I feel, even though I’ve got 120 staff company-wide now, and it’s a huge 24- hour business because of our bakery, I still feel that it’s a family-run business and that I’m still the face that the customers and my staff know.

Do you pay heed to what’s going on in the broader restaurant world?

No, I’ve never been a follower. I think I’ve always just wanted to paddle my own canoe and if people don’t want to come along behind me or walk in through our front door, then so be it. I’m on Instagram and I love to see what other people are doing, but I don’t necessarily look at it for inspiration.

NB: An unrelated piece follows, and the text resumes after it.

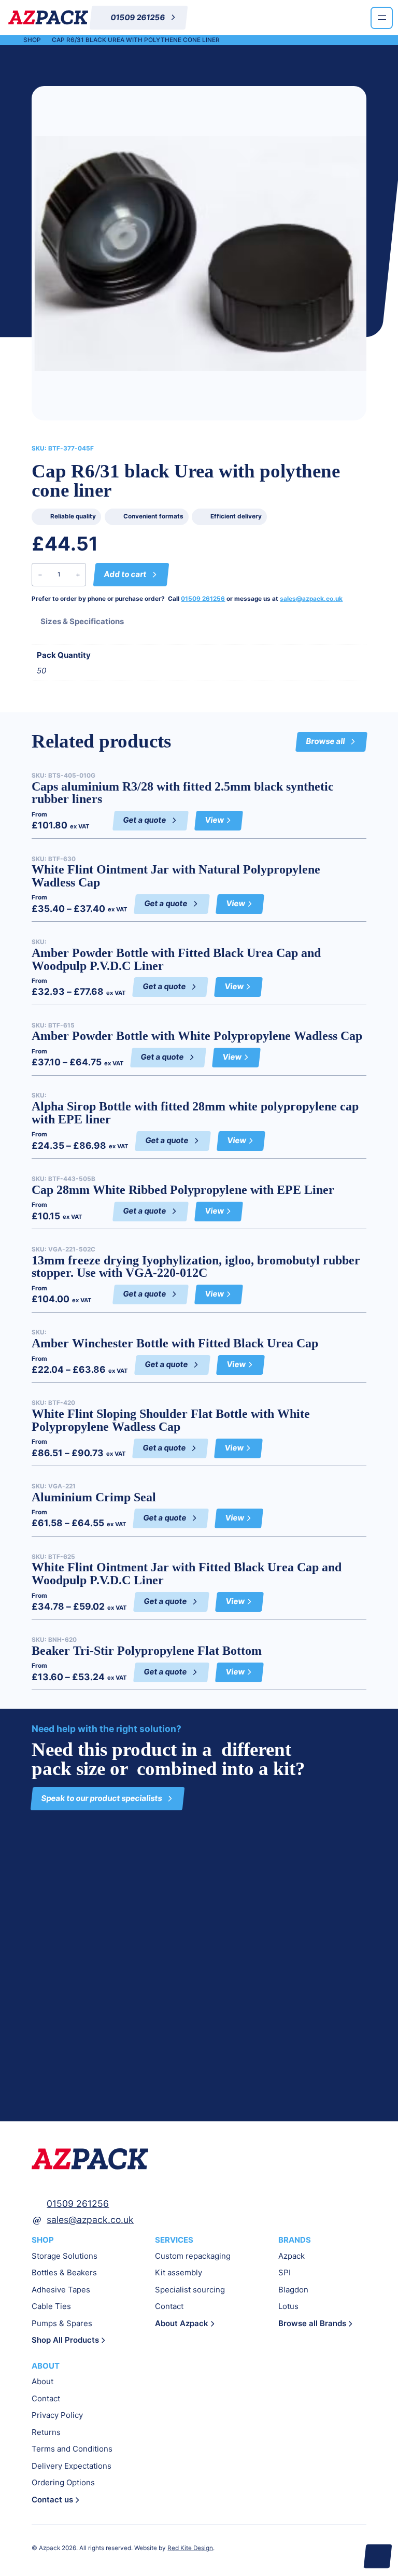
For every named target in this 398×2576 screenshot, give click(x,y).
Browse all (325, 741)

Kitchens and the visibility of women chefs has changed inordinately in the 30+ years that you’ve been around. There’s still not parity, but how do you feel that’s changed and do you think that it’s important to have the distinction? For instance, should we have a magazine which is just focused on women in the industry, or should it be allmerged? What’s your view?

I’ve always said that there have always been women in the kitchen. They’re just not the type to scream and shout about being in the kitchen or doing whatever they’re doing. They don’t go on television at the drop of a hat. They’ve always been quietly beavering away in the background. When I opened, my head chef was a woman, my general manager was a woman, my restaurant manager was a woman, and we had two Brazilian women kitchen porters. I think probably in the early days, 60-70% of my staff were women.

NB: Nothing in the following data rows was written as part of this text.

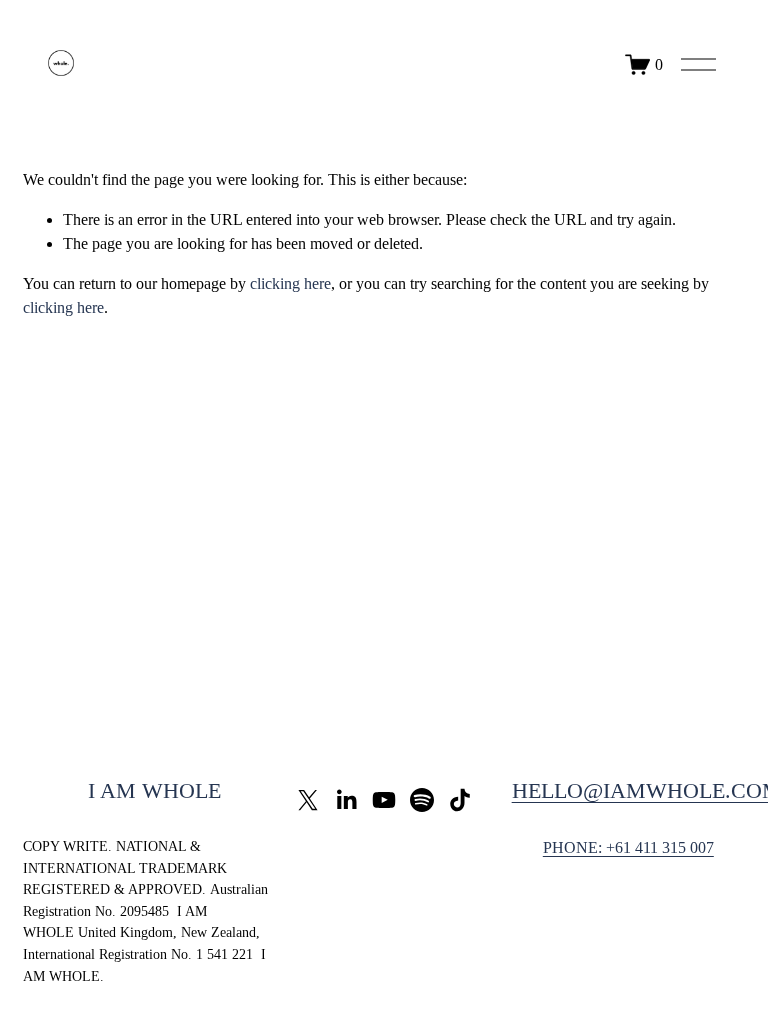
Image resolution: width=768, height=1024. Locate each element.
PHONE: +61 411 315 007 (628, 847)
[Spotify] (422, 800)
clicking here (290, 283)
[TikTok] (460, 800)
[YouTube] (384, 800)
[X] (308, 800)
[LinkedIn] (346, 800)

Was that a conscious decision?

No, not at all. I’ve always said that if an elephant walked through the door and could do the job beautifully, I would hire it. I think when I was running the kitchen, it was a lightness of touch that I was looking for and someone who understood that waste was a bad thing. Using yesterday’s product before we pile into today’s for instance… Sensible things to do. Despite the publicity around it, food waste avoidance was, I think, what they were doing in caves! It just makes sense.

Can you foresee a time when you won’t be at the restaurant every day?

Yes. I broke my hip four months ago and I wasn’t here for a full month. The kitchen and the dining room both ran beautifully, and I did lots of stuff on my laptop. I was crawling up the wall with boredom, however. The team is perfectly capable of running it without me if they ever need to.

I’m not ready to hand over the restaurant yet, though. It’s all about the team: my restaurant manager’s been with me for 26 years. I just shook hands with one of my drivers, who’s been with me 15 years and he drives all through the night for the bakery. I’ve had kitchen porters for 30 years. My head pastry chef has worked with me for 29 years. She left to have a couple of babies and came back, part time. I’m blessed with a lot of wonderful people who’ve been with me a long time. There’s a lot of coming and going, but the core is the same… I’m very, very lucky.

Do you go back to California?

Every year. Alice [Waters] is godmother to my son Samuel, and she’s my touchstone. I have her on my shoulder every day of my life, and she tells me what I’m doing wrong, and when I’m getting it right.